Leave the pictures out, and transcribe the material below exactly from the line with "Viewport: 602px width, 440px height." to the line with "1920x1080 pixels.", both lines included.
DATA SHOWN below:
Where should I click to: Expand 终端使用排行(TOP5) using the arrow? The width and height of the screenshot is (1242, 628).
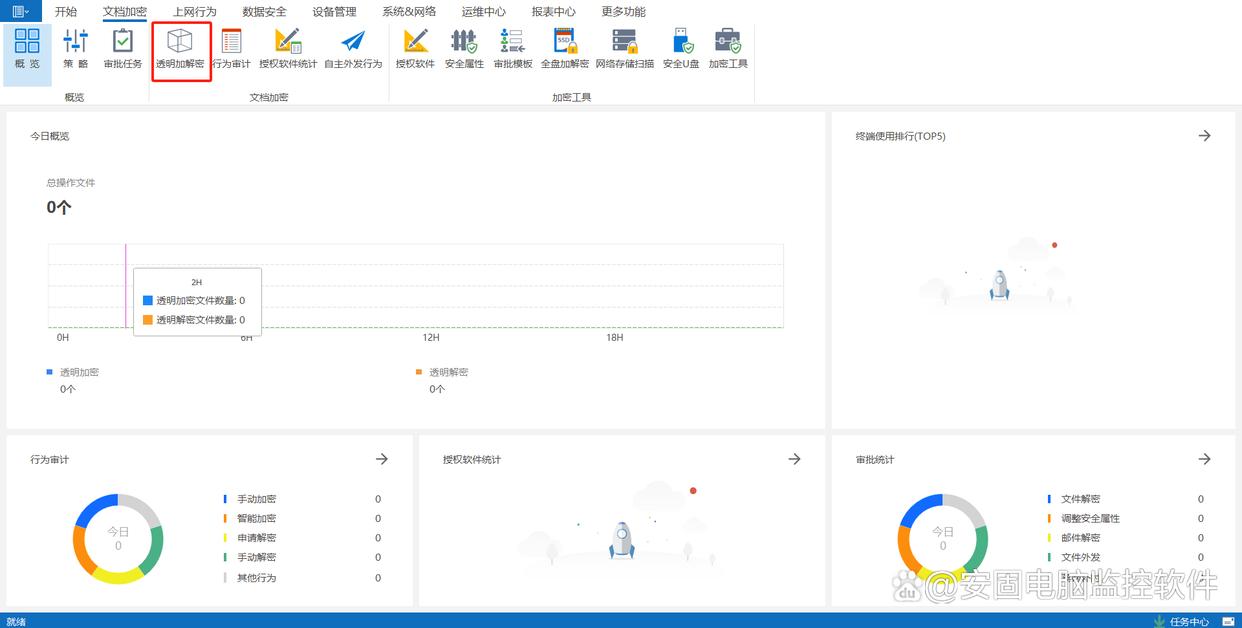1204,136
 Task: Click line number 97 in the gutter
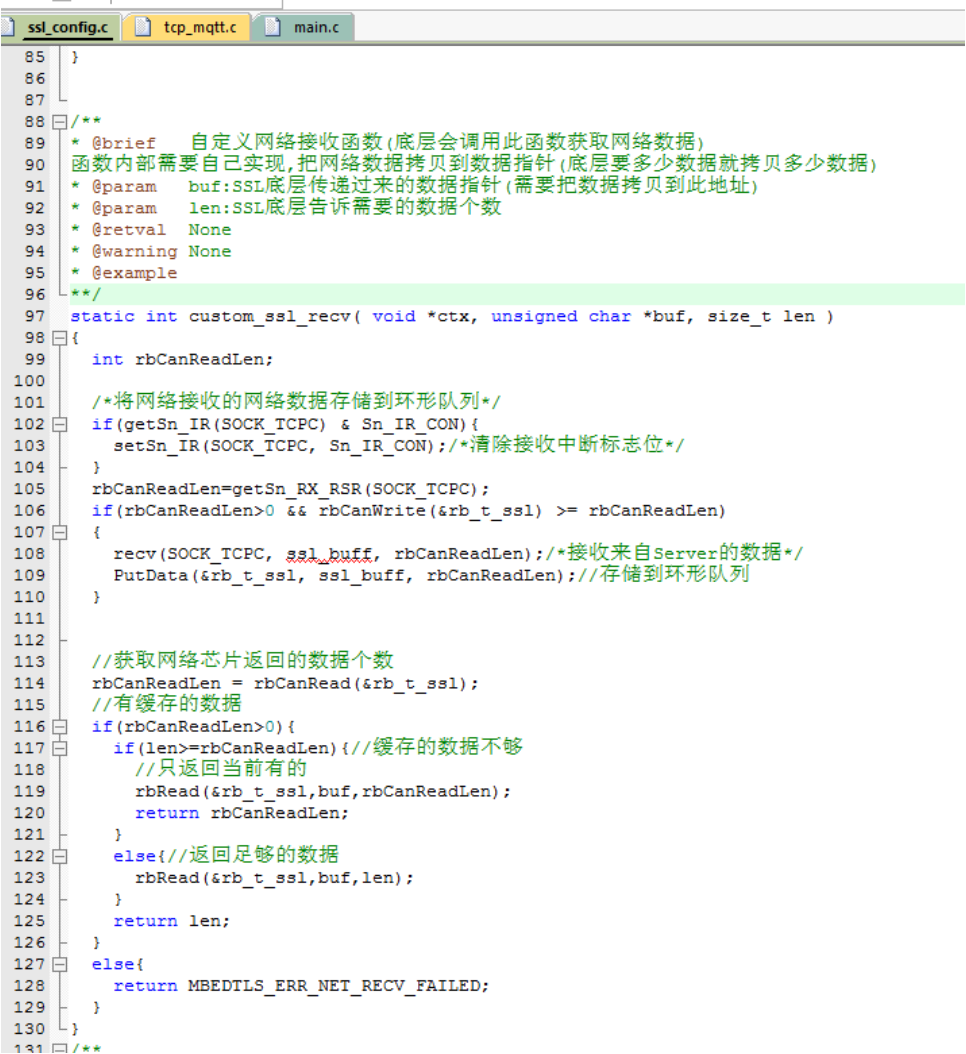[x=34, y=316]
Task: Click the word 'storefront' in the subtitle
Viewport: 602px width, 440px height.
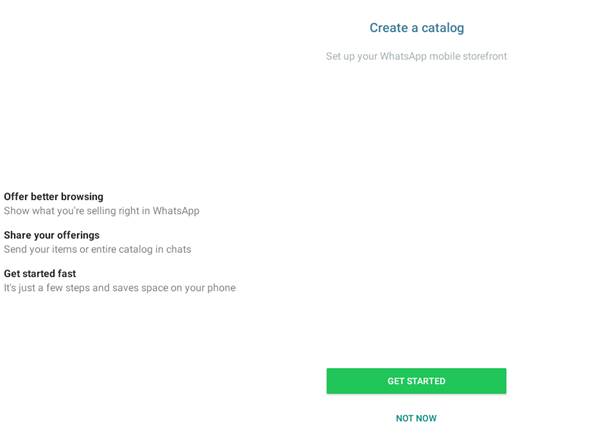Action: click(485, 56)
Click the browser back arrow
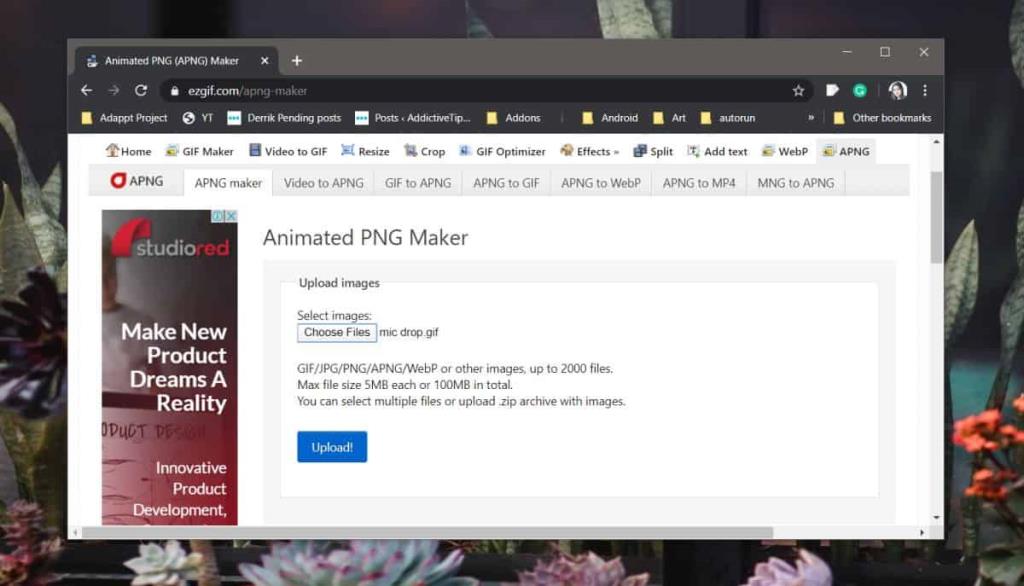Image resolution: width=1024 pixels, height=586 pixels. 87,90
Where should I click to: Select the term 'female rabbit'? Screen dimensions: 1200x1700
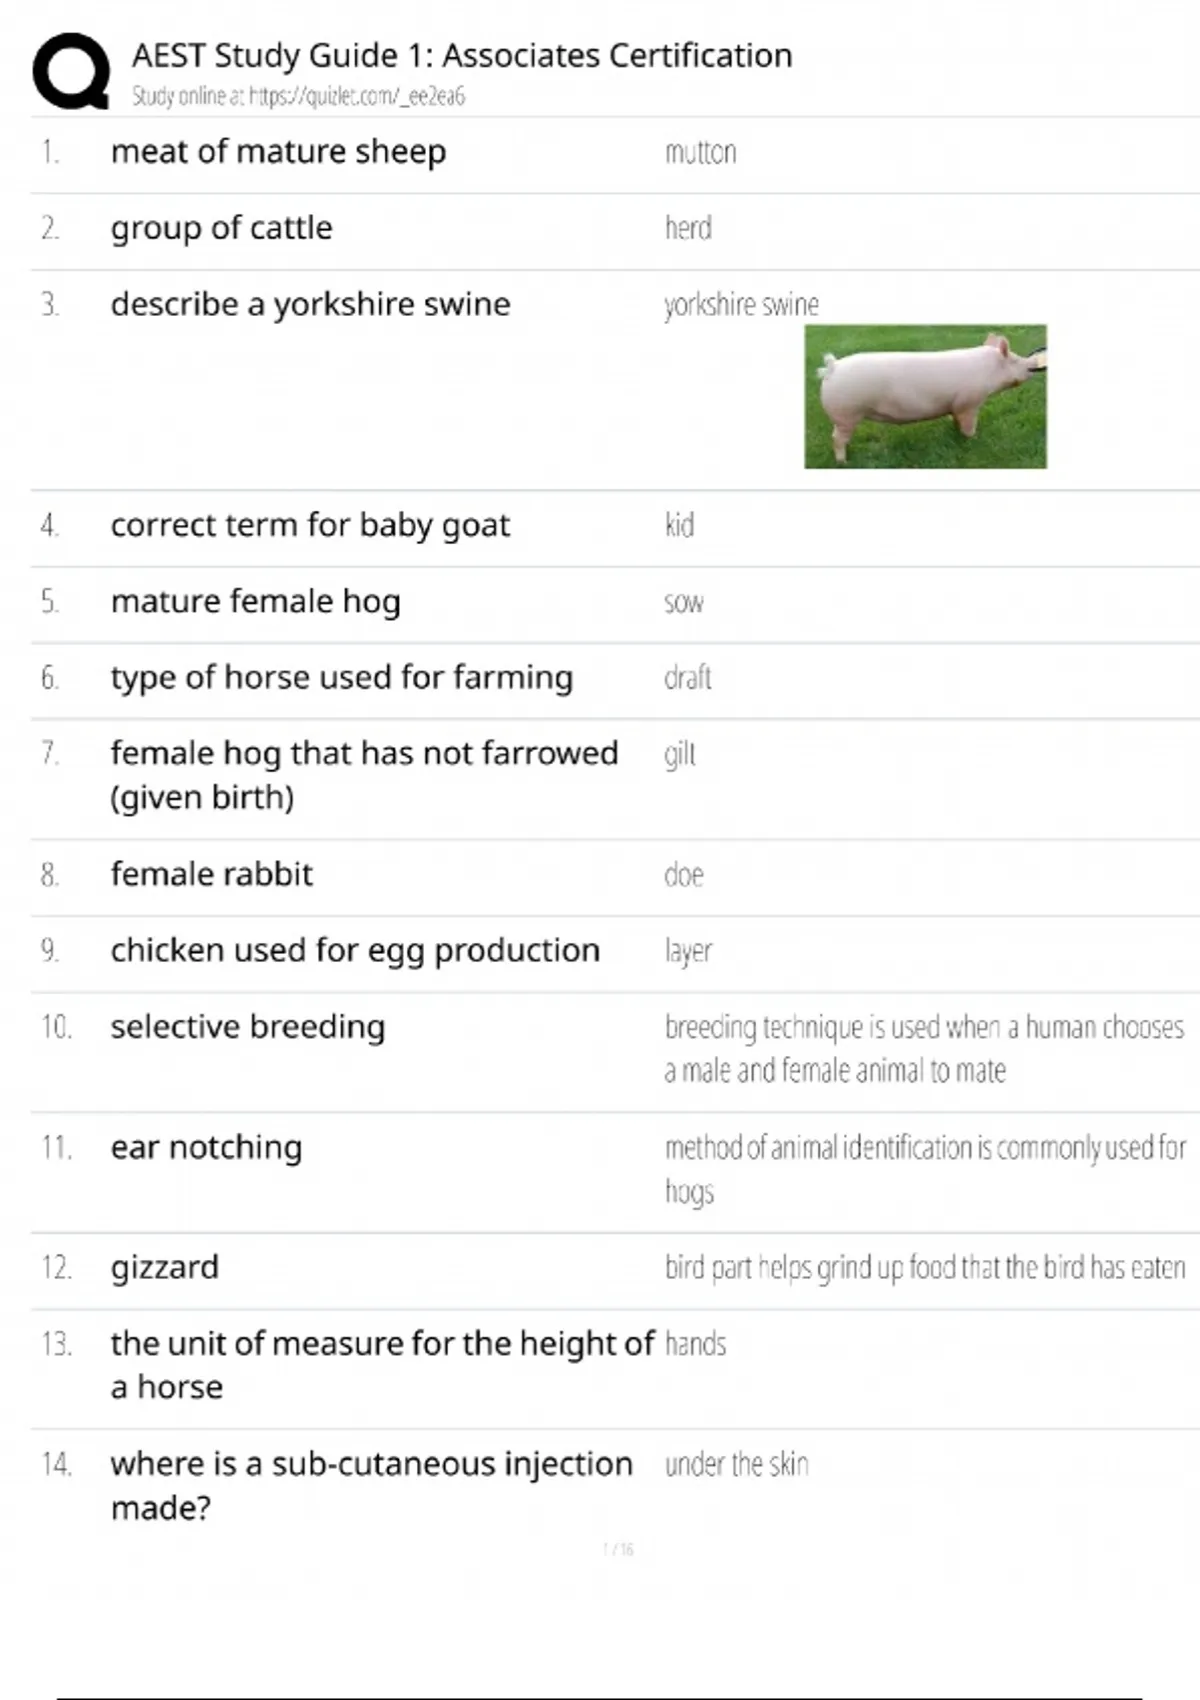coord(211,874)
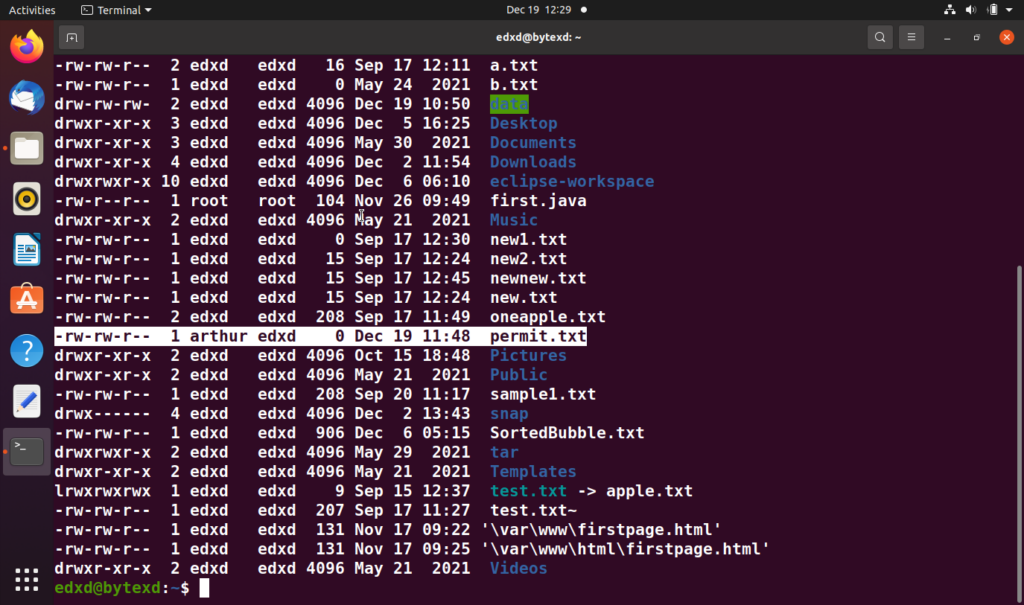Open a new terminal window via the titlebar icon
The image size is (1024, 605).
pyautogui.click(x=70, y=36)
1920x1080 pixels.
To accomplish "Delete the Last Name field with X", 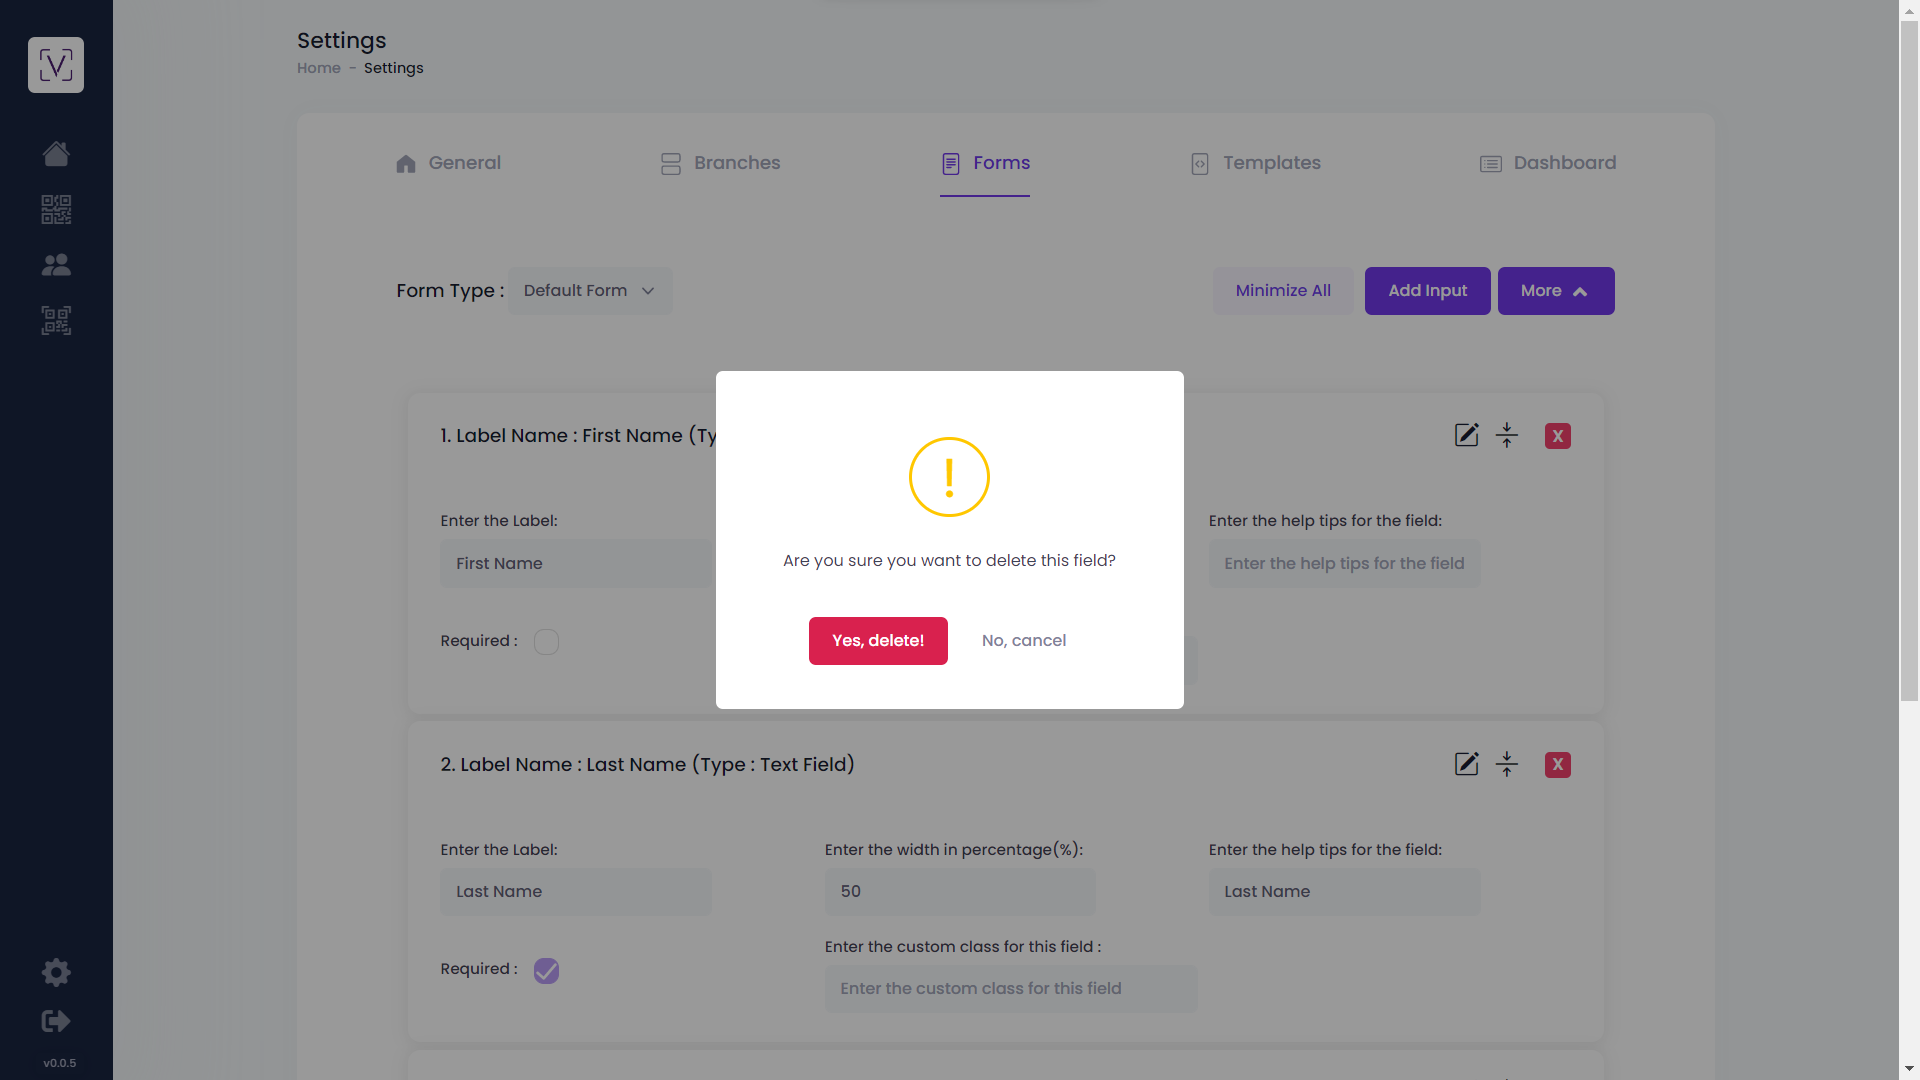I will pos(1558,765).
End of DATA SHOWN.
- SOLUTION BELOW -
Viewport: 602px width, 440px height.
Action: click(485, 56)
Click the browser back arrow
Image resolution: width=1024 pixels, height=586 pixels. 87,90
Where should I click to: Select the term 'female rabbit'? Screen dimensions: 1200x1700
coord(211,874)
Open a new terminal window via the titlebar icon
The image size is (1024, 605).
pyautogui.click(x=70, y=36)
1920x1080 pixels.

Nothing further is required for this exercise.